_Given instruction_
Keep only the lines of the rows below that contain the word "heading", and copy each of them unchanged.
-- Start Information given --
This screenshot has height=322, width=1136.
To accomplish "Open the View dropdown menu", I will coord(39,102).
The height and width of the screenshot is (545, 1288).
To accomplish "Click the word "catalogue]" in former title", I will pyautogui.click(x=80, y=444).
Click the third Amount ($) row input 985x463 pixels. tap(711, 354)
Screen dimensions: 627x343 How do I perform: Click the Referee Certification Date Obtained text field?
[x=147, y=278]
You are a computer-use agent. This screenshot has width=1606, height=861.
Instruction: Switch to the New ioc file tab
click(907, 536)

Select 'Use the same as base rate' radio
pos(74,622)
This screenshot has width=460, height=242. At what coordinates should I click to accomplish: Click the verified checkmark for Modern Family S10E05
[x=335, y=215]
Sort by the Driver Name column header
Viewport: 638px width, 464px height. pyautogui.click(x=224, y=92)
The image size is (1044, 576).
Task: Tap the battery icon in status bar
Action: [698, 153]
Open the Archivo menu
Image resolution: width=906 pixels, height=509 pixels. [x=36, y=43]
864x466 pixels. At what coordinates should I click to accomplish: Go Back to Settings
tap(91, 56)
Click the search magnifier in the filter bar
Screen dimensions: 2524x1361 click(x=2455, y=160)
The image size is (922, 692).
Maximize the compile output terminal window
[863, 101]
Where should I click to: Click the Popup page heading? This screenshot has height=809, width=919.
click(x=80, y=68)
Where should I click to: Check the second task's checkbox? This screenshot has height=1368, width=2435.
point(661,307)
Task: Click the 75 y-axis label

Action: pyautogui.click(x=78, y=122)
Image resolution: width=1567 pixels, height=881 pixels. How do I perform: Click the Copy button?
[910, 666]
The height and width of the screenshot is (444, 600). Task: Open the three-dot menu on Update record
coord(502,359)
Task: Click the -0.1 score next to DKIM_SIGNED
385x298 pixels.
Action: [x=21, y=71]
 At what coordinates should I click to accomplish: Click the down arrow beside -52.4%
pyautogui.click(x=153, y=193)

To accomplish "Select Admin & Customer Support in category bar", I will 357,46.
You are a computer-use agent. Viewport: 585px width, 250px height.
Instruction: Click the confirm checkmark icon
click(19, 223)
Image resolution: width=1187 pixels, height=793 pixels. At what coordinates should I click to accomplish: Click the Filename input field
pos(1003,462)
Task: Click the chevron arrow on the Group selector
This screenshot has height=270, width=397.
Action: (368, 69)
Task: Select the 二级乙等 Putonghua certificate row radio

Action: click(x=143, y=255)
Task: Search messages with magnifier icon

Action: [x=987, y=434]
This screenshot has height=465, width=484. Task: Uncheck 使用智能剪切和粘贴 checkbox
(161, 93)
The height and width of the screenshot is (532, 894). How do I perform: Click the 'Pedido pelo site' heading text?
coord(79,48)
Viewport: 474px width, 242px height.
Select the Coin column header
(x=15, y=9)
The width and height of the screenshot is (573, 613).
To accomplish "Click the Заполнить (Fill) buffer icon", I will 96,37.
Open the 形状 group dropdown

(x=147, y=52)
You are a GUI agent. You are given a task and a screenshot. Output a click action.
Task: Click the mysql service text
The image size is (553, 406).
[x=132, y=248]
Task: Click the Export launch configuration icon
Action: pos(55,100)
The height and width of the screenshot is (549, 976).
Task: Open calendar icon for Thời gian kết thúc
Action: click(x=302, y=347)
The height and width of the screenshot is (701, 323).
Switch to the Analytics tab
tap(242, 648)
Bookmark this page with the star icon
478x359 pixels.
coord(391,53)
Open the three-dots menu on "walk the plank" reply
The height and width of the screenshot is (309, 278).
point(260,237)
-- End Information given --
_Reply_
Where should I click to: Click the Popup page heading? This screenshot has height=809, width=919.
The height and width of the screenshot is (532, 894). How do I perform: Click the 'Pedido pelo site' heading text?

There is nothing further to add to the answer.